Prestigious Gairdner award winner visits campus

Thursday, October 29, 2015

Dr. Lynne Maquat, recipient of the 2015 Canada Gairdner International Award.

On Tuesday, Dr. Lynne Maquat, recipient of the Canada Gairdner International Award this year, visited campus and met with students, faculty, and the Waterloo community.  

Maquat, a professor in both Biochemistry & Biophysics and Oncology at the University of Rochester, received the prestigious biomedical award for the discovery of nonsense-mediated mRNA decay, a mechanism that destroys mutant messenger RNAs in human cells which is critical in both normal and disease states.

Her day began with a lunch with six Science student researchers and entrepreneurs from iGEM and Velocity Science. Maquat, who is also Director of the Center for RNA Biology and Chair of Graduate Women in Science, spoke with students about their current involvement in research and their futures.

We often have naive conceptions of the kind of efforts it takes, or what kind of achievements are most important,” said Steven ten Holder, a student entrepreneur in the Velocity Science program, “In particular, she mentioned that having many publications in lower quality journals was not nearly as valuable as having a single great publication in one of the great journals.”

Alicia Dubinski, a student research on the Waterloo iGEM team, appreciated Maquat’s honesty in talking about roadblocks students face as they transition from undergraduate to graduate programs. Her discussion with Maquat is inspiring her to pursue graduate studies.
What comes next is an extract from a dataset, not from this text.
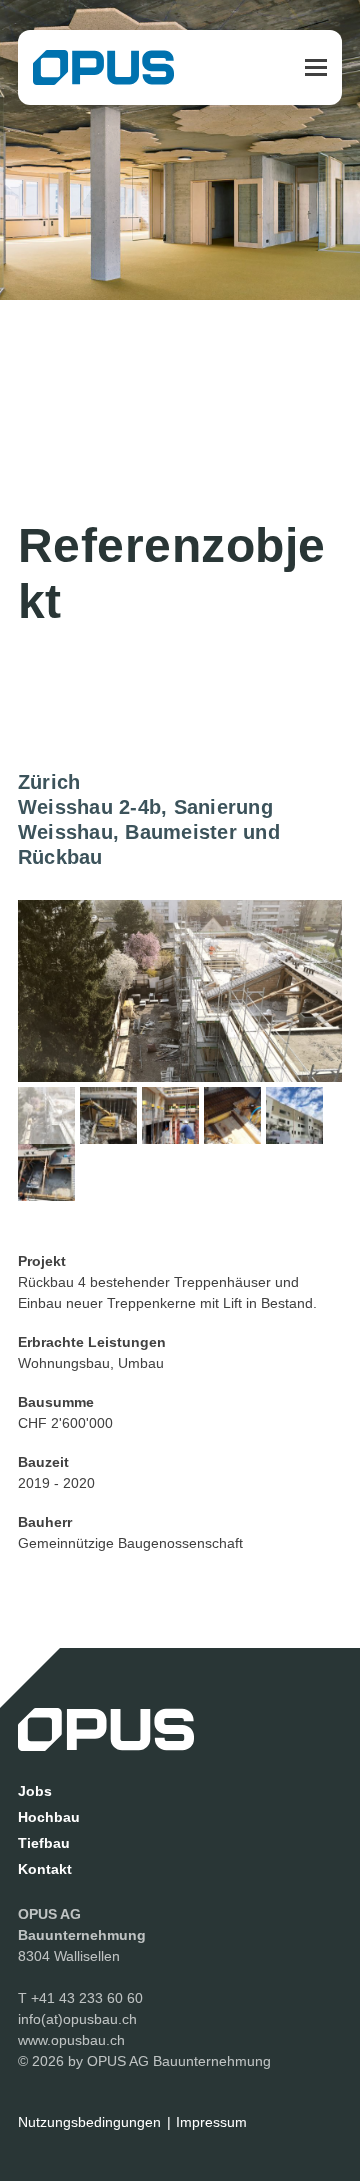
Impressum (211, 2122)
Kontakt (45, 1869)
In the afternoon, Maquat gave a research oriented lecture to a full house of faculty and students. She spoke in detail about the mechanism of nonsense-mediated mRNA decay, which helps keep mutated mRNAs from going on to form truncated proteins and the role of this process in a normal and diseased cell.

During the question period, both professors and students chimed in. Maquat enthusiastically jumped in to explain some concepts by drawing them out.

In the evening she gave a public lecture aimed at young scientists. She spoke of her personal journey and the lessons she learned, including learning to be flexible with her plans in order to prepare for new and unexpected opportunities.  

Maquat also reminded students that getting a good education in fundamental science is critical for pursuing research.

Science is like learning another language, you just have to delve in,” said Maquat.

The Gairdner Awards, Canada’s most prestigious biomedical awards, recognize scientists who have made original contributions to medicine. A number of laureates have gone on to win a Nobel Prize in Medicine.

Maquat will continue on her tour along with other Gairdner award winners and give lectures at various universities across Canada.